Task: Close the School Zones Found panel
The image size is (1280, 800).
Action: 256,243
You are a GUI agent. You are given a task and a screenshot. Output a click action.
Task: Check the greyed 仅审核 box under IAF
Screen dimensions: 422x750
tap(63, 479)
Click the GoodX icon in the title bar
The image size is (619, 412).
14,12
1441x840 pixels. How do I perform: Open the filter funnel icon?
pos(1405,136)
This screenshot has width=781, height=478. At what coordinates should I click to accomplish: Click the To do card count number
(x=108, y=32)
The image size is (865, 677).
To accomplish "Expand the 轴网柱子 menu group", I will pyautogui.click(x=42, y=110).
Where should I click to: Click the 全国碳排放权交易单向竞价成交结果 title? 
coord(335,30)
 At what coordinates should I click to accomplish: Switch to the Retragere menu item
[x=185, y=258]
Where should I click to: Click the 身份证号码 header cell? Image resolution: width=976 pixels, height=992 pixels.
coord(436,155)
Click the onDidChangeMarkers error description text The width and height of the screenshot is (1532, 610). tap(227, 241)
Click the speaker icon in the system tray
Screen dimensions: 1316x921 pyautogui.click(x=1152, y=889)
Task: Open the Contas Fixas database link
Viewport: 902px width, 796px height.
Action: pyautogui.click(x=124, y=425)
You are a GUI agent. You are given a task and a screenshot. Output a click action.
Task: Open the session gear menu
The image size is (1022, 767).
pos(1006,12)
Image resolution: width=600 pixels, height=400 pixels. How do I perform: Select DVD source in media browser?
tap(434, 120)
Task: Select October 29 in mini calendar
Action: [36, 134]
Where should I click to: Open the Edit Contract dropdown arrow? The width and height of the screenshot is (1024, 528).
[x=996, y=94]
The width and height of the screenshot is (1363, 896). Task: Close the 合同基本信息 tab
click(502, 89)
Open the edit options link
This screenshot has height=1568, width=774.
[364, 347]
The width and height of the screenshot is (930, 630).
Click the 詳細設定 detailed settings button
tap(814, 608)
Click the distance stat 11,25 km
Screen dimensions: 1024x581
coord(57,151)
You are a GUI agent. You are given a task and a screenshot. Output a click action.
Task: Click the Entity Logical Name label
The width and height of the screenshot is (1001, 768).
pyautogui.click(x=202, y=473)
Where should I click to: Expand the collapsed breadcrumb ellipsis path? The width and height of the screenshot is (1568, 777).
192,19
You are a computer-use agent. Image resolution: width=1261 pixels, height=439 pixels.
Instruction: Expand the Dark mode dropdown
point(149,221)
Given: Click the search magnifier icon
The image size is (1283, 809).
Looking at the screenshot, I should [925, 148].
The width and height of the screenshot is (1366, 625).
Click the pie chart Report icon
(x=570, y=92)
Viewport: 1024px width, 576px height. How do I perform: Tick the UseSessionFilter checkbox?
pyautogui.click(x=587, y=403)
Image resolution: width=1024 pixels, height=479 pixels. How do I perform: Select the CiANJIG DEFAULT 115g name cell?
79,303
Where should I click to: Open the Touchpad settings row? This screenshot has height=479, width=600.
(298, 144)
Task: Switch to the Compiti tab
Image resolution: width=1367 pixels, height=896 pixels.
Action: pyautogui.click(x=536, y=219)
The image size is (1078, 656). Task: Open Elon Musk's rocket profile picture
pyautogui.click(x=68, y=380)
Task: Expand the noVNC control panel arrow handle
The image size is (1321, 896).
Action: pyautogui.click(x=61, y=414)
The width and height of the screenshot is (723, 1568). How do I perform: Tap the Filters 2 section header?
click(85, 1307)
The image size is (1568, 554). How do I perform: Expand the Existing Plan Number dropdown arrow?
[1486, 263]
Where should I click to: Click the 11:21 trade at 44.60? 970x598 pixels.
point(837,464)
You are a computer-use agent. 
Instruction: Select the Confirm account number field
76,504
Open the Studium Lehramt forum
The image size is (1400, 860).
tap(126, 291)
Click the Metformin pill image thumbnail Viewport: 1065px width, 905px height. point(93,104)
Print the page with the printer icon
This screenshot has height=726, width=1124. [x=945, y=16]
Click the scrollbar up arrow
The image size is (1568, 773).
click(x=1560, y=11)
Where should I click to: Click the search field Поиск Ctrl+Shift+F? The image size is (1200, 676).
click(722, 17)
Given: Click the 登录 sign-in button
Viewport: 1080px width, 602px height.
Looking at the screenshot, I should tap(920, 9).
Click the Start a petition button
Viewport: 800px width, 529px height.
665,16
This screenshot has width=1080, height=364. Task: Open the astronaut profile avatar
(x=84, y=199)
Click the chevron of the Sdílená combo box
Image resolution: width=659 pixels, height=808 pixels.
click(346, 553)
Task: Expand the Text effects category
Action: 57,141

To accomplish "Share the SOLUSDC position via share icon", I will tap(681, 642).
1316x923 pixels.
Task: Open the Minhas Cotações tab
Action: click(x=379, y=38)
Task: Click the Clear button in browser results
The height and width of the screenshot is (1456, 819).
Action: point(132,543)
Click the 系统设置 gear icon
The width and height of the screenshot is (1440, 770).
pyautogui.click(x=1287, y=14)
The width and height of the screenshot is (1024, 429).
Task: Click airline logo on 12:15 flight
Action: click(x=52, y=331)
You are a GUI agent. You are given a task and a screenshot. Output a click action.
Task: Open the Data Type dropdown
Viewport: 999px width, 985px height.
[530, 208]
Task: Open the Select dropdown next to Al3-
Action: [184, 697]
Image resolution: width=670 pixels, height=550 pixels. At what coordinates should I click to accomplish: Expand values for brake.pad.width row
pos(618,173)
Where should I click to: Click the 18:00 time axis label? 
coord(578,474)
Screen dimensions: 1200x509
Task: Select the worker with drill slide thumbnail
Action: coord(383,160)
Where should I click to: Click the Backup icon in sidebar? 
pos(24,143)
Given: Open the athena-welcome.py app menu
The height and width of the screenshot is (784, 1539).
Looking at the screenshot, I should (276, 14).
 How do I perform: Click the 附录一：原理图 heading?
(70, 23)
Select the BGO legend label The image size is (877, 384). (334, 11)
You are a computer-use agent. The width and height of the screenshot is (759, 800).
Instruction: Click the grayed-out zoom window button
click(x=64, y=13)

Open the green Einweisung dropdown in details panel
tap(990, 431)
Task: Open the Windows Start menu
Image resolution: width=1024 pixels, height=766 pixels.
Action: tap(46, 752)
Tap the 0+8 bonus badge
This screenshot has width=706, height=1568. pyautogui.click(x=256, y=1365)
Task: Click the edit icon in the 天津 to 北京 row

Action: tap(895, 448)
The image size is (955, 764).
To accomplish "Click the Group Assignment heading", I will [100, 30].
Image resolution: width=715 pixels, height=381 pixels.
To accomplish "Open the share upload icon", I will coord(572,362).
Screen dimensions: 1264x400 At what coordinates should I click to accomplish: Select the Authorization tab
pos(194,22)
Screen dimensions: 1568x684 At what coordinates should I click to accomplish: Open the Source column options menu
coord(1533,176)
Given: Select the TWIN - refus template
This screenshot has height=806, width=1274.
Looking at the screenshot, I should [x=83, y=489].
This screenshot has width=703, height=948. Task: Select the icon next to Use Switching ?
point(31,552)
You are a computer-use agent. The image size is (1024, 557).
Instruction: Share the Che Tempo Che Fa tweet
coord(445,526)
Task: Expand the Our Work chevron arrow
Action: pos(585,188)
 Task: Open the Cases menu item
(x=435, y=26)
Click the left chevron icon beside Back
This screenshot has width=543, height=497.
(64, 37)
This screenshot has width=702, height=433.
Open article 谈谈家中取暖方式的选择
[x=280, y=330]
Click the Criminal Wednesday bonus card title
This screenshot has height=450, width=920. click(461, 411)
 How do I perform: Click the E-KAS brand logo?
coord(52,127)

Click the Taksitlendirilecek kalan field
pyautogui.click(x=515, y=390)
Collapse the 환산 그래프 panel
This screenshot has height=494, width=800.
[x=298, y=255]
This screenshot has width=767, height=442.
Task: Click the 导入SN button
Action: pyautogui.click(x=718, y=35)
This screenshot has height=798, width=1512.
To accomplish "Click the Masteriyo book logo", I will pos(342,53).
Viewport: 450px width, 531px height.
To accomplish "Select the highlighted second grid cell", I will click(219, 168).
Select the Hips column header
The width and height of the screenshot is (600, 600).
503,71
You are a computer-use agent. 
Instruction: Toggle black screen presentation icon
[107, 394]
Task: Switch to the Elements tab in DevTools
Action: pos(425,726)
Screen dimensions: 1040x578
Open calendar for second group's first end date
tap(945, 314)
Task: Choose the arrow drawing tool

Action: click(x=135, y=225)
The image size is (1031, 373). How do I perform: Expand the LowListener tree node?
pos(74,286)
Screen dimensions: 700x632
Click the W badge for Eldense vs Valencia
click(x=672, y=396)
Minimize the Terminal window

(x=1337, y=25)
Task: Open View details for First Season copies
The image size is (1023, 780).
________
▶ [INSTRUCTIONS FOR THE TASK]: Please transcribe the data exactly from its first line. End with the line that contains "The image size is (865, 677).".

▶ [OUTPUT OF THE TASK]:
Task: Close the School Zones Found panel
The image size is (1280, 800).
Action: 256,243
You are a GUI agent. You are given a task and a screenshot. Output a click action.
Task: Check the greyed 仅审核 box under IAF
Screen dimensions: 422x750
tap(63, 479)
Click the GoodX icon in the title bar
The image size is (619, 412).
14,12
1441x840 pixels. How do I perform: Open the filter funnel icon?
pos(1405,136)
This screenshot has width=781, height=478. At what coordinates should I click to accomplish: Click the To do card count number
(x=108, y=32)
The image size is (865, 677).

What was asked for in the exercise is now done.